WOODFORD, WARDEN v. GARCEAU

certiorari to the united states court of appeals for the ninth circuit

No. 01-1862. Argued January 21, 2003—Decided March 25, 2003

Amendments made to 28 U. S. C., ch. 153, by the Antiterrorism and Effective Death Penalty Act of 1996 (AEDPA) do not apply to cases pending in federal court on April 24, 1996—AEDPA's effective date. Lindh v. Murphy, 521 U. S. 320. Respondent was convicted of first-degree murder and sentenced to death in California state court. After his petition for state postconviction relief was denied, he moved for the appointment of federal habeas counsel and a stay of execution in Federal District Court on May 12, 1995, and later filed a federal habeas application on July 2, 1996. Although he filed the habeas application after AEDPA's effective date, the District Court concluded, inter alia, that it was not subject to AEDPA because his motions for counsel and a stay were filed prior to that date. The Ninth Circuit agreed that the application was not subject to AEDPA, but reversed for reasons not relevant here.

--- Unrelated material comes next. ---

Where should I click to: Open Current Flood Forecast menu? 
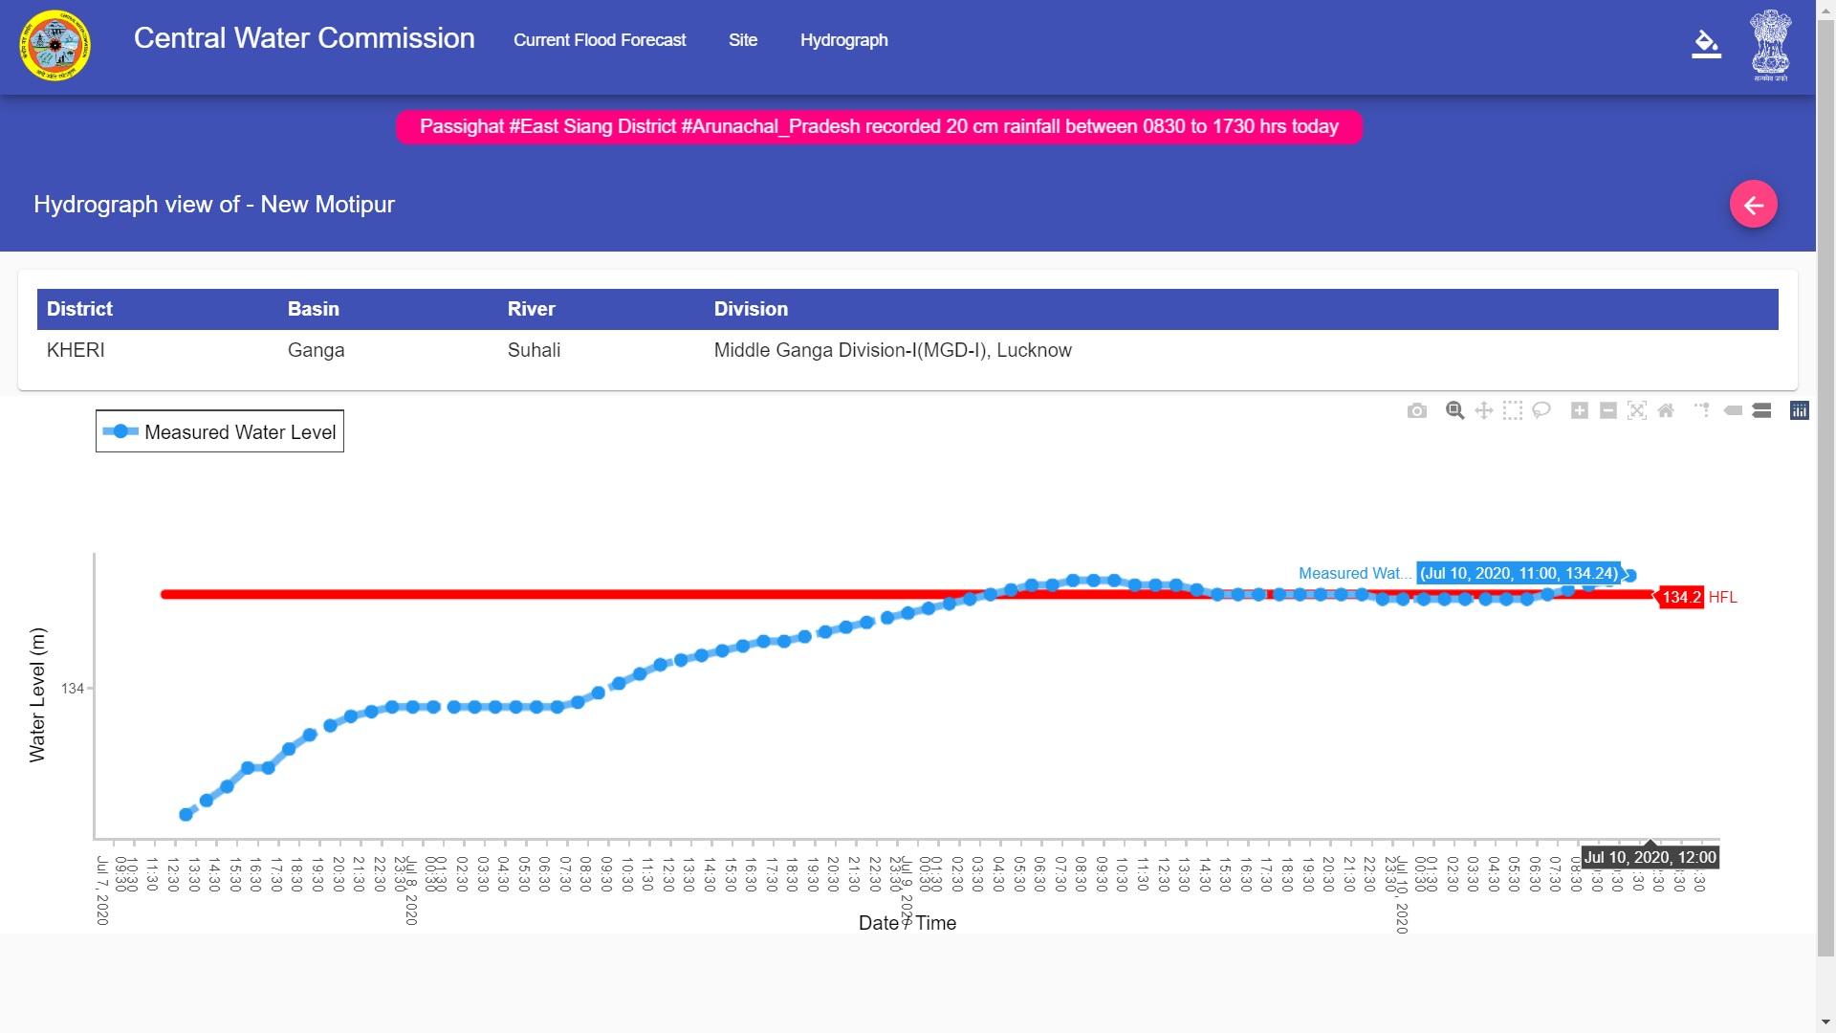tap(600, 40)
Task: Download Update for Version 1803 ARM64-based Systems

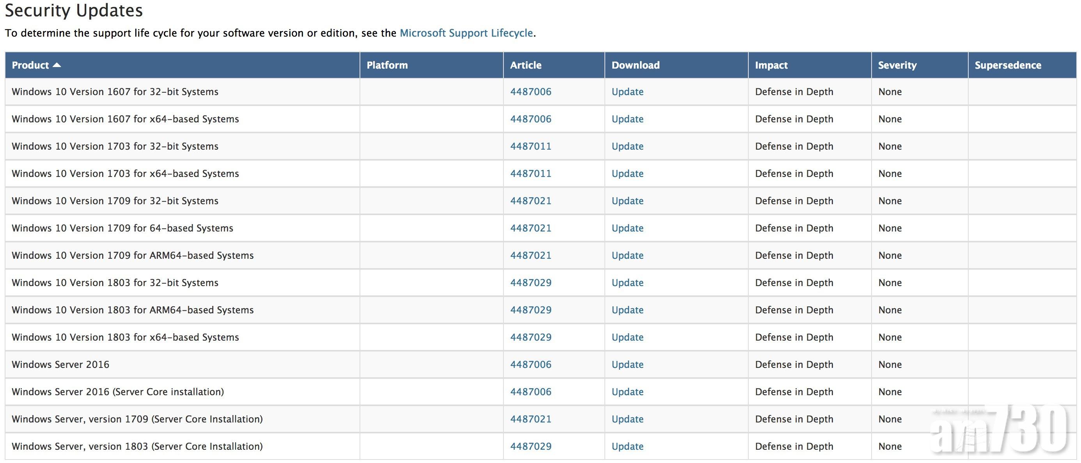Action: (627, 310)
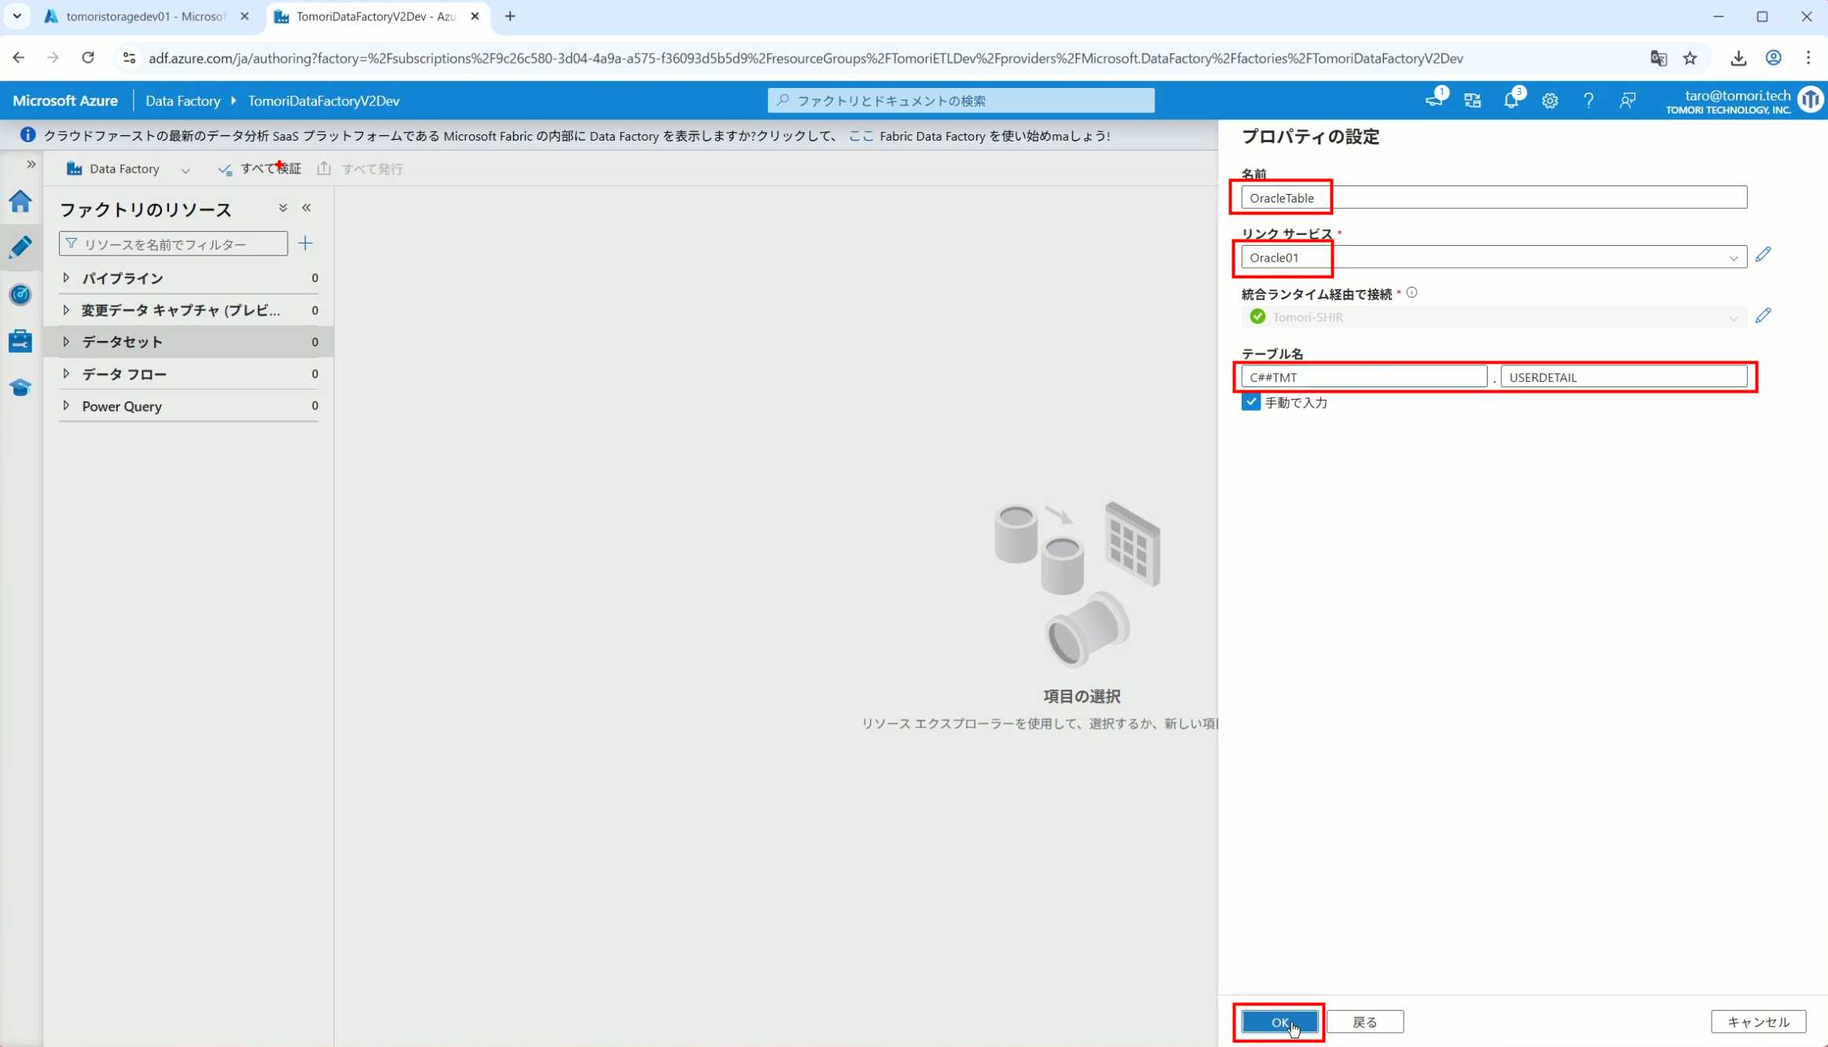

Held: For purposes of applying the Lindh rule, a case does not become

"pending" until an actual application for habeas relief is filed in federal court. Respondent's application is subject to AEDPA's amendments because it was not filed until after AEDPA's effective date. Pp. 205-210.

(a) Because of AEDPA's heavy emphasis on the standards governing the review of a habeas application's merits, the Court interprets the Lindh rule in view of that emphasis. Thus, whether AEDPA applies to a state prisoner turns on what was before a federal court on AEDPA's effective date. If, on that date, the state prisoner had before a federal court a habeas application seeking an adjudication on the merits of the prisoner's claims, then AEDPA does not apply. Otherwise, an application filed after AEDPA's effective date should be reviewed under AEDPA, even if other filings by that same applicant—e. g., a request for the appointment of counsel or a motion for a stay of execution—were presented to a federal court prior to AEDPA's effective date. A review of the amended chapter 153 supports this conclusion. For example, 28 U. S. C. § 2254(e)(1) provides that, "[i]n a proceeding instituted by an application for a writ of habeas corpus by a person in custody pursuant to the judgment of a State court, a determination of a factual issue made by a State court shall be presumed to be correct." (Emphasis added.)